▸ **Problem requirements**
Go to the line with "Task: Open the" in the records below, then output it and each following line exactly, up to and including the line with "Dismiss dialog with 閉じる(C) button". Skip pictures and add nothing.

▸ **Record excerpts**
┄┄┄┄┄┄┄┄┄┄┄┄┄┄┄┄┄┄┄┄

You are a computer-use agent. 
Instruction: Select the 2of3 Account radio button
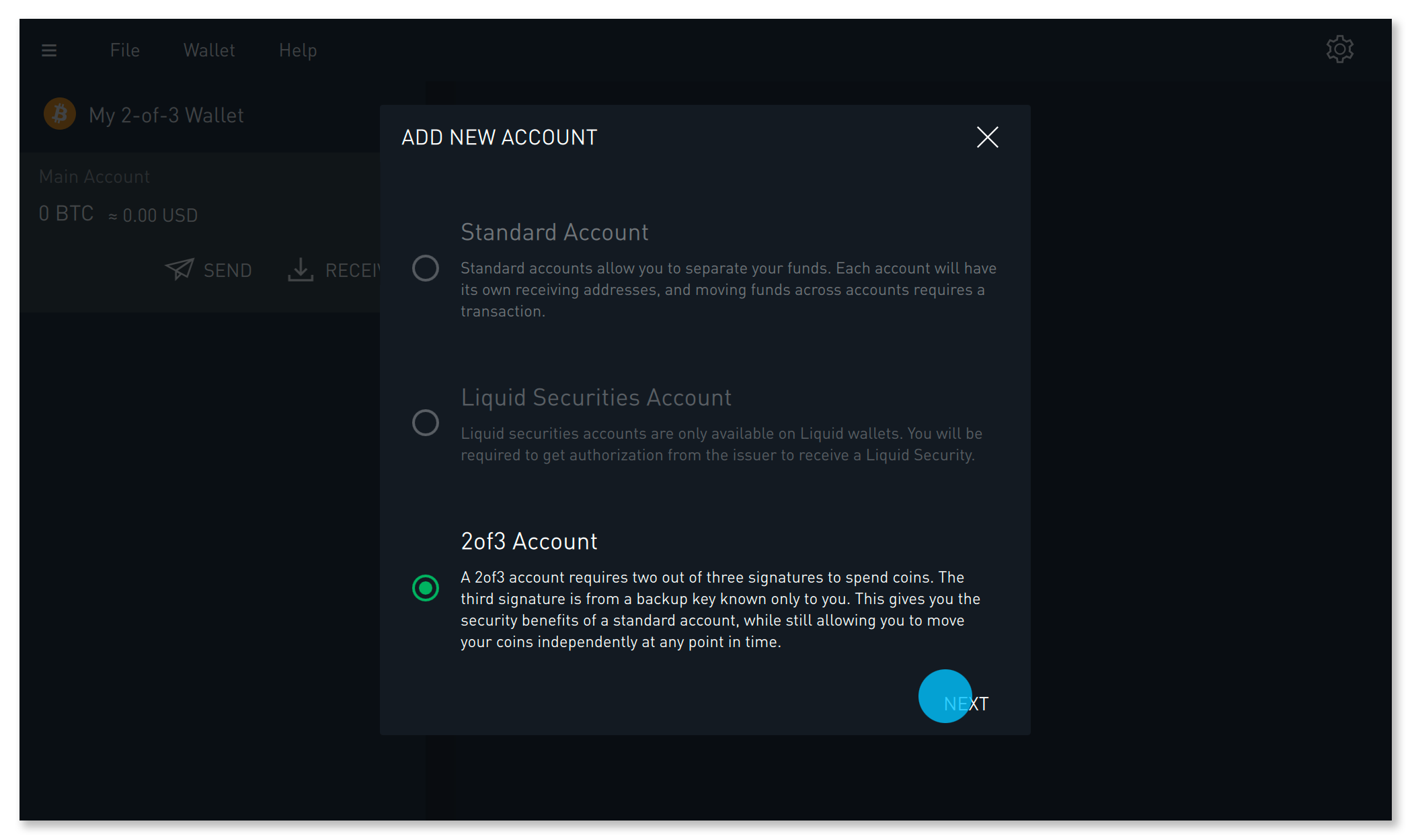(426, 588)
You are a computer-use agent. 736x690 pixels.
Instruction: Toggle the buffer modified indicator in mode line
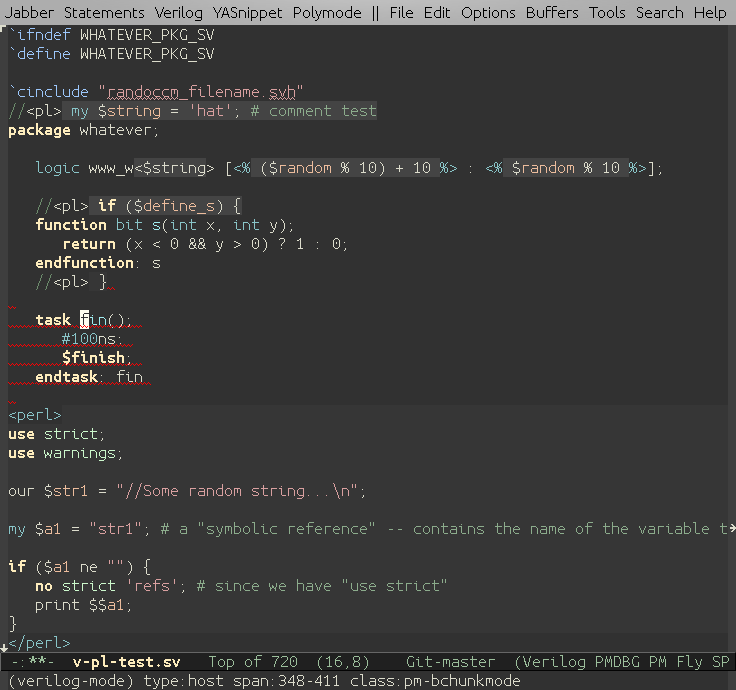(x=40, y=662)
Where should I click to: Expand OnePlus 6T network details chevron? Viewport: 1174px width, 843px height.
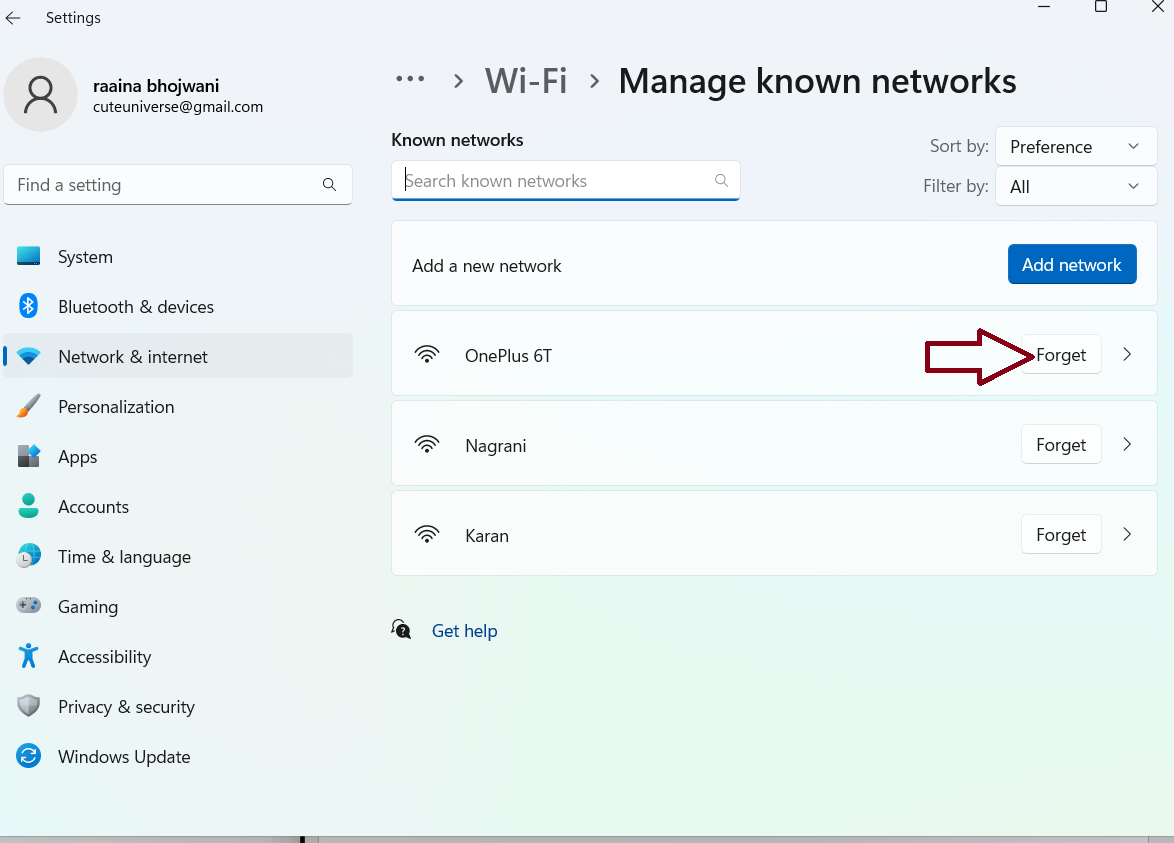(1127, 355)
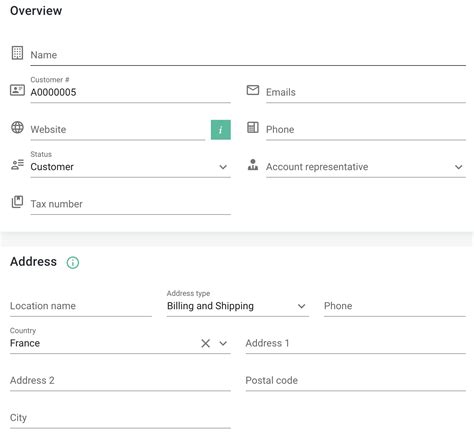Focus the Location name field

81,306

┄┄┄┄┄┄┄┄┄┄┄┄┄┄┄┄┄┄┄┄

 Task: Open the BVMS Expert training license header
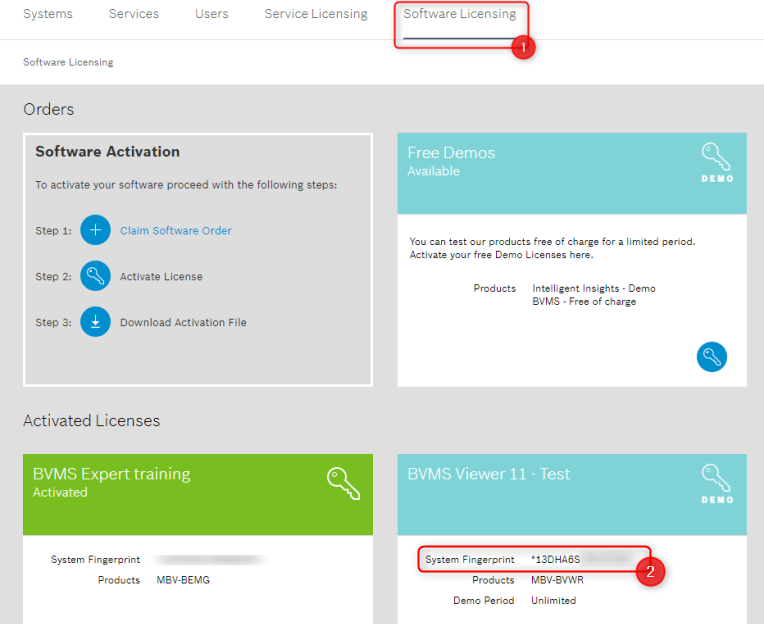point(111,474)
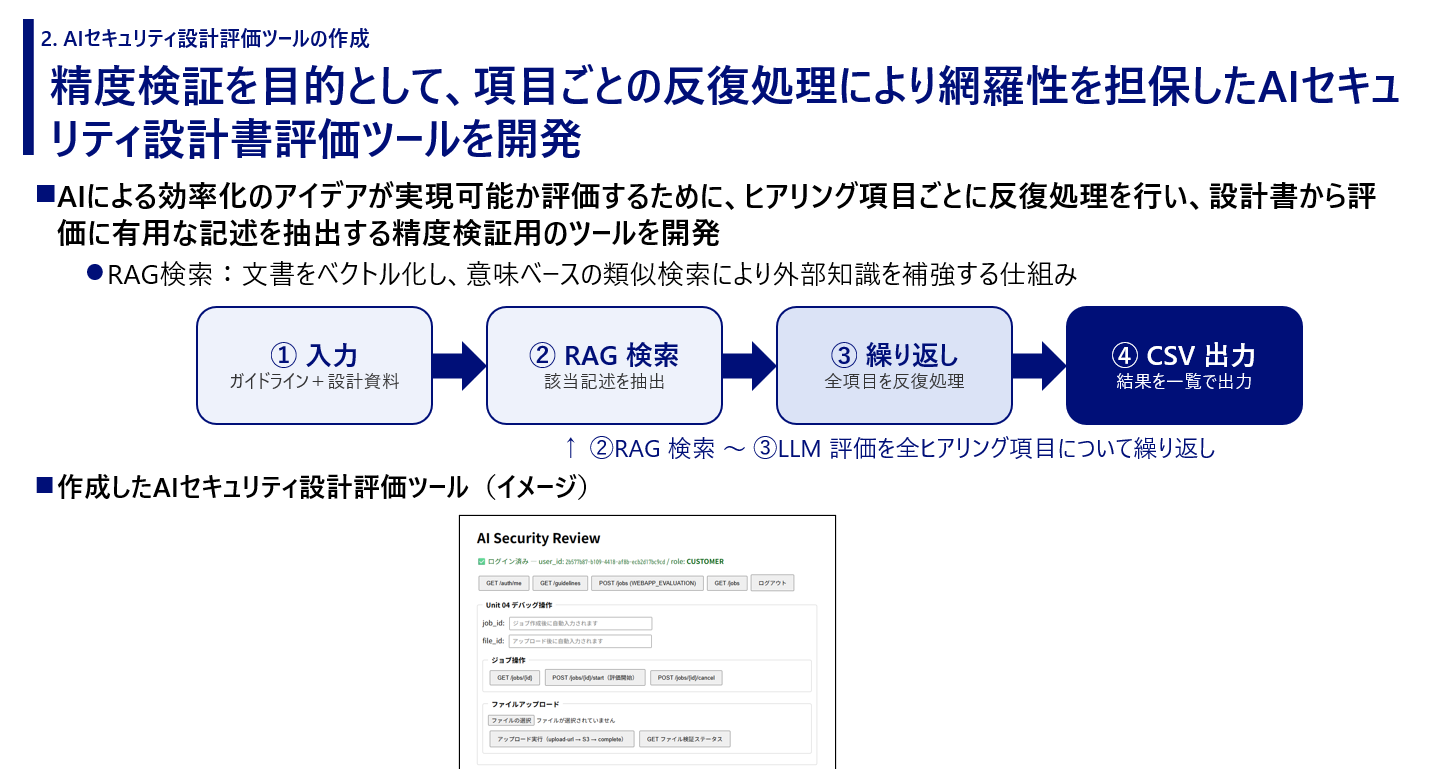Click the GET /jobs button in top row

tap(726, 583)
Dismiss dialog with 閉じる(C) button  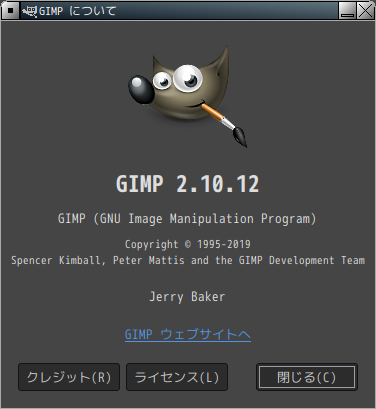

┄┄┄┄┄┄┄┄┄┄┄┄┄┄┄┄┄┄┄┄

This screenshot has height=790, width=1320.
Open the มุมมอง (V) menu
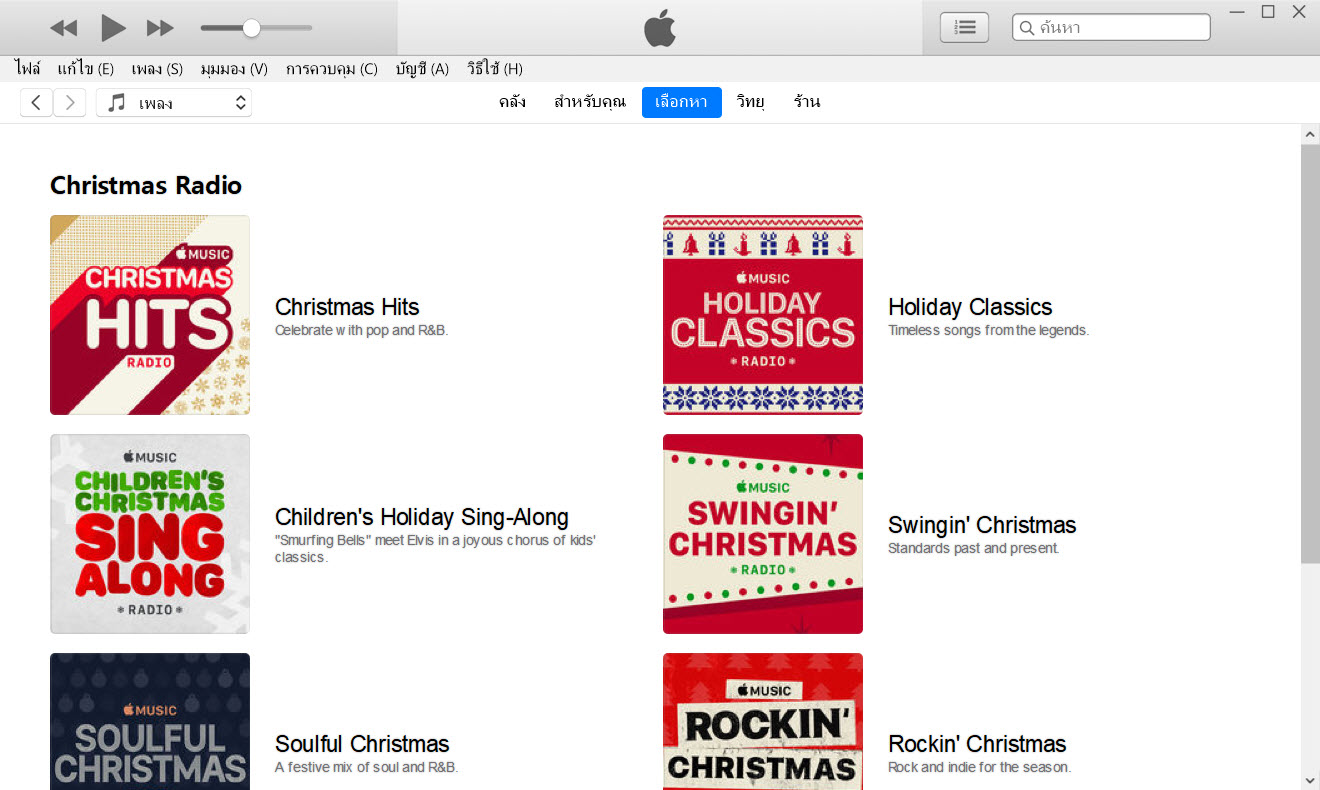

┄┄┄┄┄┄┄┄┄┄┄┄┄┄┄┄┄┄┄┄

▸ **Output of the task**
 Task: Open the BVMS Expert training license header
point(111,474)
Click the GET /jobs button in top row

tap(726, 583)
Dismiss dialog with 閉じる(C) button  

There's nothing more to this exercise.